Legend appers to be updated now...


----------



## cb391 (Mar 12, 2006)

*Re: (mark_d_drake)*

Which is more appropriate for U.S. 2.0T ot 2.0FSI? The engine says FSI but the car is badged 2.0T.
Andy


----------



## mark_d_drake (Aug 17, 2006)

*Re: (cb391)*

All US 2.0 Engines, even in the base model are Turbo, so 2.0T. In Europe there is a 2.0 non-turbo engine


----------



## cb391 (Mar 12, 2006)

*Re: (mark_d_drake)*

Thanks
Andy


----------



## Small5 (Jan 19, 2007)

mark. do me a favor, delete any and all of my fappr locations.
for some reason it wants to use one from my work computer and one from home. even though I logged with the same account.
I'll just make a new one. thanks.


----------



## mark_d_drake (Aug 17, 2006)

*Re: (Small5)*

Adam
I could only find one entry and I deleted it..
I have the same issue, it keeps asking me to join at work, despite the fact it will let me in to moderate the map!!! I think they have some issues with accounts being used from multiple compluters..
-M.
BTW 174 members now, I wonder how many EOSes have actually been sold (as distinct from sitting on dealer lots) world wide.


----------



## Small5 (Jan 19, 2007)

*Re: (mark_d_drake)*

ok thanks. i'll redo it all from home. and if i have to i'll just login from home too.


----------



## WolfsburgerMitFries (Jul 4, 2005)

*Re: (Small5)*

Even though I don't have an Eos, I went ahead and added myself to the map because I'm getting one. I've often wondered what other people on this forum look like, so I copied Brian in California and added a picture of myself.

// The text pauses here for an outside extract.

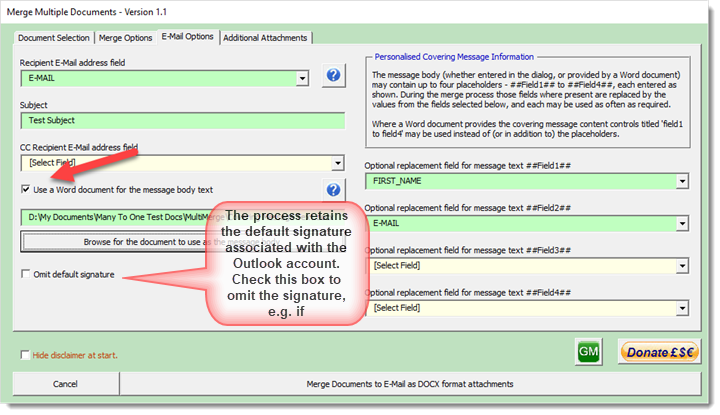This screenshot has width=720, height=415.
Task: Open the Recipient E-Mail address field dropdown
Action: [x=302, y=77]
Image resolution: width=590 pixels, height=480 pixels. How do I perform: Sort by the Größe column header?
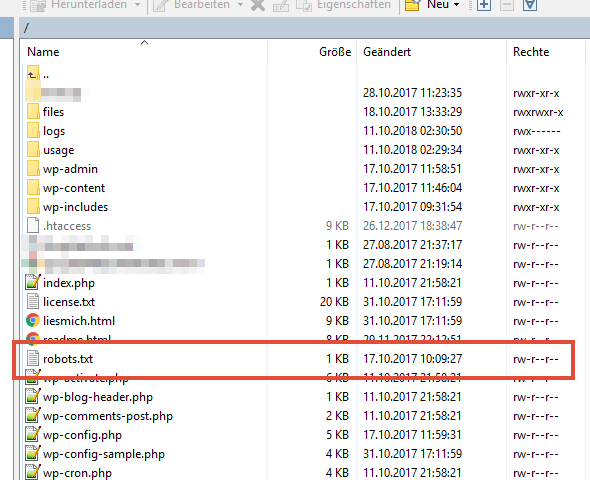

_Modified by WolfsburgerMitFries at 1:11 AM 3-11-2007_


----------



## mark_d_drake (Aug 17, 2006)

*Re: (WolfsburgerMitFries)*

QUick update... We're at 214 members... I wonder, does that represent >1% of the EOS's sold ?


----------



## mark_d_drake (Aug 17, 2006)

*Re: (mark_d_drake)*

OK, since someone bumped it we now have 260 members...


----------



## cb391 (Mar 12, 2006)

*Re: (mark_d_drake)*

Watch out. It could be a movement.....

Andy


----------



## kpiskin (Apr 6, 2007)

*Re: (cb391)*

It's been a few months, probably could use another bump for the newer members since this thread went to archive.


----------



## PMSG (Dec 13, 1999)

*Re: (kpiskin)*

bump - This is cool


----------